### WHAT IS BEING ASKED:
Set down each line from the start of the material exactly, please, up to and including the one that contains "[combobox] (505, 74)".
▽
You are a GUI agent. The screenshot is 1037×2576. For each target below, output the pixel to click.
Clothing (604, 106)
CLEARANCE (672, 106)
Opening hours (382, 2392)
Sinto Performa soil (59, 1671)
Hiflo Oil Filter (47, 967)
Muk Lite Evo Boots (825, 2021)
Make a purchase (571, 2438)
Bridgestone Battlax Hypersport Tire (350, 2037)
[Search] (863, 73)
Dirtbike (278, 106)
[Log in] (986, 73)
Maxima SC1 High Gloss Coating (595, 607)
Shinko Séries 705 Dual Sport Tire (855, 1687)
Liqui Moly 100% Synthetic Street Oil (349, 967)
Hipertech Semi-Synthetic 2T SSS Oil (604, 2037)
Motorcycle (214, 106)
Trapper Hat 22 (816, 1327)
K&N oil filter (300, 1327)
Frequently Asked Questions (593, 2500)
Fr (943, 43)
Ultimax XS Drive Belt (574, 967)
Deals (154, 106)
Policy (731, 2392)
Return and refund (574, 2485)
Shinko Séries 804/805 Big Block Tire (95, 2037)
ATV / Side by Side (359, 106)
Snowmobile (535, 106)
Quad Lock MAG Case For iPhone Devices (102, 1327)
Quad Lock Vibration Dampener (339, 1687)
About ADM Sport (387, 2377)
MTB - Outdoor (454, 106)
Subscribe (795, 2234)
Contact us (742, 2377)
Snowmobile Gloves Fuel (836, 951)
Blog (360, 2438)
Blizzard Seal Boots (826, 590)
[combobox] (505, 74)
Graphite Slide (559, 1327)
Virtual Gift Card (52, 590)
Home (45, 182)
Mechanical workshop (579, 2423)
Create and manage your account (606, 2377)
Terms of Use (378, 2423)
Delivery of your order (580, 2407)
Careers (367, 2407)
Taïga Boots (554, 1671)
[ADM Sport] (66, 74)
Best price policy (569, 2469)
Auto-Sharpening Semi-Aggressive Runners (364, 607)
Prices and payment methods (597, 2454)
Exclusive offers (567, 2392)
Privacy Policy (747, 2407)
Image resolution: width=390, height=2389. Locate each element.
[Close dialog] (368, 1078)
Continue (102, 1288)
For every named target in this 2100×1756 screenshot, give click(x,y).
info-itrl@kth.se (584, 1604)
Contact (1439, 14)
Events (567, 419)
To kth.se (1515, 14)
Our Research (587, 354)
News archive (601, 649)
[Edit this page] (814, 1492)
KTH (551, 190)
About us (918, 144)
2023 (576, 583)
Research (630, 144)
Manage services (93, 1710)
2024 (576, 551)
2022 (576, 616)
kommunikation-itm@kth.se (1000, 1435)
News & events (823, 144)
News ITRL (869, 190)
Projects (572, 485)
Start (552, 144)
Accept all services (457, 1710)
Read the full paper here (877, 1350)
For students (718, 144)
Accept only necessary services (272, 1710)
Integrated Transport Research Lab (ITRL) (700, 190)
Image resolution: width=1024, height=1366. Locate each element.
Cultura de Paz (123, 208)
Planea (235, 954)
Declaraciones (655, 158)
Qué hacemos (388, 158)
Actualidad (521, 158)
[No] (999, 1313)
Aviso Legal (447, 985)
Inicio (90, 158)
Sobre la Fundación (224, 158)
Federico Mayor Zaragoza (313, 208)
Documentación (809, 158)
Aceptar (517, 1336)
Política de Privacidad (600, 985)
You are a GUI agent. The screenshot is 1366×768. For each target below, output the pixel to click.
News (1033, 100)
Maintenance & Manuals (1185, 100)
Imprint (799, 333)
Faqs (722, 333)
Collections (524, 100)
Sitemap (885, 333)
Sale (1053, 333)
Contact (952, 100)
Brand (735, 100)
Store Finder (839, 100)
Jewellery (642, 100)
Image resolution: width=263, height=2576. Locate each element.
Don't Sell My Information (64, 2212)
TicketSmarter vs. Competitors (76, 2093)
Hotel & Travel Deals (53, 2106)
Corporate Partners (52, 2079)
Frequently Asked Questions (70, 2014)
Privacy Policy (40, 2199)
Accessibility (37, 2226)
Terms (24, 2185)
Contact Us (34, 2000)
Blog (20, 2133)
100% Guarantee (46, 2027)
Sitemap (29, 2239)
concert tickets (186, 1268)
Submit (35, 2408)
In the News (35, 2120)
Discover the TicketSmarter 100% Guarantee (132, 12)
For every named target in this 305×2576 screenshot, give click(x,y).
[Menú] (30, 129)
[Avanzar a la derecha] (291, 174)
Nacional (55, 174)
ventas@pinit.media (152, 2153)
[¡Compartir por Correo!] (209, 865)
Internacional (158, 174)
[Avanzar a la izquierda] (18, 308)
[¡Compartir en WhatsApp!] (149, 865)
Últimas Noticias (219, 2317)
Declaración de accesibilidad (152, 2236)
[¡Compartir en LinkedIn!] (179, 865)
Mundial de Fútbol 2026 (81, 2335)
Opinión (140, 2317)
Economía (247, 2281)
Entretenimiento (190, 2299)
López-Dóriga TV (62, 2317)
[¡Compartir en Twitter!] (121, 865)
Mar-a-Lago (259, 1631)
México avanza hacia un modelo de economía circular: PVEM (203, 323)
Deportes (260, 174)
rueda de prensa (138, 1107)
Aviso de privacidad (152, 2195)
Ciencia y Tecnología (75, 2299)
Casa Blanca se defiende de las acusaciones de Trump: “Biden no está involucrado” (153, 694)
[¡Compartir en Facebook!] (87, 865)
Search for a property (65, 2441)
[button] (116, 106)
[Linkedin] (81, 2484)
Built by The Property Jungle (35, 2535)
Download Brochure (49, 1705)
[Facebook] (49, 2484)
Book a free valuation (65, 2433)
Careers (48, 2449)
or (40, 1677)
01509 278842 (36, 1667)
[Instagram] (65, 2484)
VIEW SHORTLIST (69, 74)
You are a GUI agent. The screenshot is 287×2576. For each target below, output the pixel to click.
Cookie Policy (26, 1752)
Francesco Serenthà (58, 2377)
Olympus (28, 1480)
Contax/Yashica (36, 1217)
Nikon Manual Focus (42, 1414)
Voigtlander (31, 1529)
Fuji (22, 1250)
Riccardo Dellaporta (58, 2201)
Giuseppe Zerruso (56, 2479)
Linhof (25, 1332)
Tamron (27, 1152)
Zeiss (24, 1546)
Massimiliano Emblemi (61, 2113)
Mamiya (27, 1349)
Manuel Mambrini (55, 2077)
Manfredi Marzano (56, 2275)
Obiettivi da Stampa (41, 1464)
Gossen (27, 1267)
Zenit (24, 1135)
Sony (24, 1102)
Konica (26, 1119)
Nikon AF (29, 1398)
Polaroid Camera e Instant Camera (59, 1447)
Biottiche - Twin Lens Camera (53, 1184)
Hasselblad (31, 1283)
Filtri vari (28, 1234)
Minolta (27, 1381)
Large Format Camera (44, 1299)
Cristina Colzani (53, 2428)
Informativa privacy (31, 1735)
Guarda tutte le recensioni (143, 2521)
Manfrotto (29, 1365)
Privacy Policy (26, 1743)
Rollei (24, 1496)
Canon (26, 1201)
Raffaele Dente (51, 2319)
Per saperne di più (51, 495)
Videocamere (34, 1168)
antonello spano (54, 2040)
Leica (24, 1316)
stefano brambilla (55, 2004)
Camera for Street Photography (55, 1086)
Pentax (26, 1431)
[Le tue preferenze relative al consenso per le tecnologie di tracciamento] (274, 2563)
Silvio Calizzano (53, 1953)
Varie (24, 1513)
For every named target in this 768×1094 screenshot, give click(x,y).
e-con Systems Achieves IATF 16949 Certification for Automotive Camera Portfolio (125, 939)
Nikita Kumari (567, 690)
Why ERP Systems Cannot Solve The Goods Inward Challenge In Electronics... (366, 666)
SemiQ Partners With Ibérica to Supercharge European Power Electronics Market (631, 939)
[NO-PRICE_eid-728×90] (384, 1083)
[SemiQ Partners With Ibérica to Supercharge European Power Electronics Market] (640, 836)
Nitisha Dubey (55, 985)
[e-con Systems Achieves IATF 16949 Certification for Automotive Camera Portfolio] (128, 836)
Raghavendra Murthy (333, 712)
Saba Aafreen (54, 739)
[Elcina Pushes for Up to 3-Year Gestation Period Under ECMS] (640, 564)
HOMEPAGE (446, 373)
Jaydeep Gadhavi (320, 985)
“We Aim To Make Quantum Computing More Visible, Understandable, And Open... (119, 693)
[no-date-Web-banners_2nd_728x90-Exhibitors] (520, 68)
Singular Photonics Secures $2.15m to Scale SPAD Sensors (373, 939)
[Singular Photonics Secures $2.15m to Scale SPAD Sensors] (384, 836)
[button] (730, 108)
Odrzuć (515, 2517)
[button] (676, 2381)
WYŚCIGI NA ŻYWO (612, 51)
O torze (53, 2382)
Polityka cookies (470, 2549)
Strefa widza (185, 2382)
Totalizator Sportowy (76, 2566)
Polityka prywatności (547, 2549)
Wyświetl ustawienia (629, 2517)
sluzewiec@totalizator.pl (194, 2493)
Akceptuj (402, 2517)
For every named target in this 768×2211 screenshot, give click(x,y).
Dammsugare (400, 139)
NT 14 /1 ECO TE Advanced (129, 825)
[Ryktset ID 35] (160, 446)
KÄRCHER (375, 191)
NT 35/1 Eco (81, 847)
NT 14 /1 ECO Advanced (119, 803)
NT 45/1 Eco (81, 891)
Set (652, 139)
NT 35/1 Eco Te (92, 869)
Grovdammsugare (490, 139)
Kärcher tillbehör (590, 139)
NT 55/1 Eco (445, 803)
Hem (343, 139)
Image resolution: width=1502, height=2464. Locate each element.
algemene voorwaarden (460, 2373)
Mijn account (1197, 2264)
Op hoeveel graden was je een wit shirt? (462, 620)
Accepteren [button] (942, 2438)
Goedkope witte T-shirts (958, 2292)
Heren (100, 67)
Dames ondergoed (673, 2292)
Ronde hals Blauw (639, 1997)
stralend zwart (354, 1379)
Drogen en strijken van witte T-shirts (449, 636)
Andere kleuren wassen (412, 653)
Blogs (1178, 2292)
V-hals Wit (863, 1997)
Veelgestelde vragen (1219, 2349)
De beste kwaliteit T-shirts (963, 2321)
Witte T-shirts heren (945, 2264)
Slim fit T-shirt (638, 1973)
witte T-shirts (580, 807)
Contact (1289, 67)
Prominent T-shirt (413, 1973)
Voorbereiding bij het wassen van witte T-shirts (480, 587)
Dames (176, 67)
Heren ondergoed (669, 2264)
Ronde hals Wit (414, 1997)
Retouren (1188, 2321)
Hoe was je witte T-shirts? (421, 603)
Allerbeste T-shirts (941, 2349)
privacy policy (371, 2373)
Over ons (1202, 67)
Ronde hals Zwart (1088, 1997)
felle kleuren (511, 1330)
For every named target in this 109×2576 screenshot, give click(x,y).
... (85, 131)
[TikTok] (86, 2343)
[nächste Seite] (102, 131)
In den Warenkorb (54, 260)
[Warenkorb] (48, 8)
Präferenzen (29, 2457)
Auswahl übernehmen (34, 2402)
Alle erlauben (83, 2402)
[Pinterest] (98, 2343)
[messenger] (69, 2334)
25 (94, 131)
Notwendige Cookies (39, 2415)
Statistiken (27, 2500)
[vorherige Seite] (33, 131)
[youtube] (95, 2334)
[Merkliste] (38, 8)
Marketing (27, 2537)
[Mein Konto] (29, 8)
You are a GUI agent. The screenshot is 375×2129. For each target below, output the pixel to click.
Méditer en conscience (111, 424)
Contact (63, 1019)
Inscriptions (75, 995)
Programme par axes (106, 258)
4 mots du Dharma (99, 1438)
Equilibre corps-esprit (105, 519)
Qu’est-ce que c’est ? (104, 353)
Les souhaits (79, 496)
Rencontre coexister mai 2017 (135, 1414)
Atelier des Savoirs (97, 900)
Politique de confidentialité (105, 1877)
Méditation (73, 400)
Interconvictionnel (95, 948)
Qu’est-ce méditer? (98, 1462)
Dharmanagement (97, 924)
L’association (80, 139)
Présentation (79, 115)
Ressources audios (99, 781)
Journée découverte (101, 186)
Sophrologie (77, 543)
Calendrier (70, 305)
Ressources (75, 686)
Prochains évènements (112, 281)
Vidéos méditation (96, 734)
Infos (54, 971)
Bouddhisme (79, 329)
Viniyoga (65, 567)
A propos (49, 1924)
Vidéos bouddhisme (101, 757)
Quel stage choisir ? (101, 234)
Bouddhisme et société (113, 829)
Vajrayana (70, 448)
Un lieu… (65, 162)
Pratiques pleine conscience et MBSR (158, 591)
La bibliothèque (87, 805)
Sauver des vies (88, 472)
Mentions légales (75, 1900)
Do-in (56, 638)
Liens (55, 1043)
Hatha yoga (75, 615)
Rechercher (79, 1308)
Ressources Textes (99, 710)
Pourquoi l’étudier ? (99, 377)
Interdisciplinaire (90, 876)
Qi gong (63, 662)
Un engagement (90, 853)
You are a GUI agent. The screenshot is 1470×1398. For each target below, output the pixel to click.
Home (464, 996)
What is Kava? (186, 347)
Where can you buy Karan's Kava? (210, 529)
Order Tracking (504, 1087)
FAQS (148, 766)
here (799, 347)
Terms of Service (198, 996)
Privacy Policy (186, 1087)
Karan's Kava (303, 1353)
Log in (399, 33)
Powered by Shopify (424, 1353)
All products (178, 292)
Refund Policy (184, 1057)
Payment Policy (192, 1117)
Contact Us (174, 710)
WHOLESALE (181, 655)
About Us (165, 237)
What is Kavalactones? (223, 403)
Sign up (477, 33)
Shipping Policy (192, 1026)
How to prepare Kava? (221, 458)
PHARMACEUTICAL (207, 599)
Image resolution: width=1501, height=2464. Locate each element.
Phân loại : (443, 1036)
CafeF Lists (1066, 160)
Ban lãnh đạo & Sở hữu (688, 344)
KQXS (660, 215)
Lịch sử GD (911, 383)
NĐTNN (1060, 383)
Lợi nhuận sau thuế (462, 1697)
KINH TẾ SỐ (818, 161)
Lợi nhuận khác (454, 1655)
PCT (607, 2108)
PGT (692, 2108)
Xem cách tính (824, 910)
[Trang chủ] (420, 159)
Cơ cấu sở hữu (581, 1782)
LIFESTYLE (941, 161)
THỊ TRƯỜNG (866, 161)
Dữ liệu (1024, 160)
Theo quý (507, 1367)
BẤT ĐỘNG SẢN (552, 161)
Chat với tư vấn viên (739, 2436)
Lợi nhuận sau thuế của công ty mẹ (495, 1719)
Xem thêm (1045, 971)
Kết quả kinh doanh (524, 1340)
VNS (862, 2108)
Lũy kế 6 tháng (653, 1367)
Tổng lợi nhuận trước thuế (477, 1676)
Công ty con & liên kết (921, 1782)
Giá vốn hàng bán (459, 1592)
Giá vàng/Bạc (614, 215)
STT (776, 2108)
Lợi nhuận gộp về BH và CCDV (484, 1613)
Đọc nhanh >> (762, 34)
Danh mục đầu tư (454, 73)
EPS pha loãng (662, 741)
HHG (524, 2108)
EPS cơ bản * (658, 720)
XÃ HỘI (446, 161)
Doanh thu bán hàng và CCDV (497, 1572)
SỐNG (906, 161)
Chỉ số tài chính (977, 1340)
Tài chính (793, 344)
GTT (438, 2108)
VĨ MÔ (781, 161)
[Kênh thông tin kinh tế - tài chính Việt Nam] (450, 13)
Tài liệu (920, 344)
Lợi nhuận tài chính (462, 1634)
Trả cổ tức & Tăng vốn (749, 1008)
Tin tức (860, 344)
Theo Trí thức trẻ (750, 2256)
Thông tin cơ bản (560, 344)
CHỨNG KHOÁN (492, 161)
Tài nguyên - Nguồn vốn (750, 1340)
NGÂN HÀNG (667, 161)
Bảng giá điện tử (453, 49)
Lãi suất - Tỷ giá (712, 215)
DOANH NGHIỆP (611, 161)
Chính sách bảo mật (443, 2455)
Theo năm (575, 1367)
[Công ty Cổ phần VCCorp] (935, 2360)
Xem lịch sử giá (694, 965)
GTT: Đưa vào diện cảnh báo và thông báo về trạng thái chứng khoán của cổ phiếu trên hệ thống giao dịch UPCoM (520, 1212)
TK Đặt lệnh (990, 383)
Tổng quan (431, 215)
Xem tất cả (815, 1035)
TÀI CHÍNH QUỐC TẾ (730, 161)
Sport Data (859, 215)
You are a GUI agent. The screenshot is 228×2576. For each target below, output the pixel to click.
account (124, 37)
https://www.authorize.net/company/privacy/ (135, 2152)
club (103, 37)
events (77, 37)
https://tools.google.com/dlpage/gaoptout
△
### TASK ANSWER:
You are a GUI agent. The screenshot is 1037×2576. For each target below, output the pixel to click.
Clothing (604, 106)
CLEARANCE (672, 106)
Opening hours (382, 2392)
Sinto Performa soil (59, 1671)
Hiflo Oil Filter (47, 967)
Muk Lite Evo Boots (825, 2021)
Make a purchase (571, 2438)
Bridgestone Battlax Hypersport Tire (350, 2037)
[Search] (863, 73)
Dirtbike (278, 106)
[Log in] (986, 73)
Maxima SC1 High Gloss Coating (595, 607)
Shinko Séries 705 Dual Sport Tire (855, 1687)
Liqui Moly 100% Synthetic Street Oil (349, 967)
Hipertech Semi-Synthetic 2T SSS Oil (604, 2037)
Motorcycle (214, 106)
Trapper Hat 22 (816, 1327)
K&N oil filter (300, 1327)
Frequently Asked Questions (593, 2500)
Fr (943, 43)
Ultimax XS Drive Belt (574, 967)
Deals (154, 106)
Policy (731, 2392)
Return and refund (574, 2485)
Shinko Séries 804/805 Big Block Tire (95, 2037)
ATV / Side by Side (359, 106)
Snowmobile (535, 106)
Quad Lock MAG Case For iPhone Devices (102, 1327)
Quad Lock Vibration Dampener (339, 1687)
About ADM Sport (387, 2377)
MTB - Outdoor (454, 106)
Subscribe (795, 2234)
Contact us (742, 2377)
Snowmobile Gloves Fuel (836, 951)
Blog (360, 2438)
Blizzard Seal Boots (826, 590)
[combobox] (505, 74)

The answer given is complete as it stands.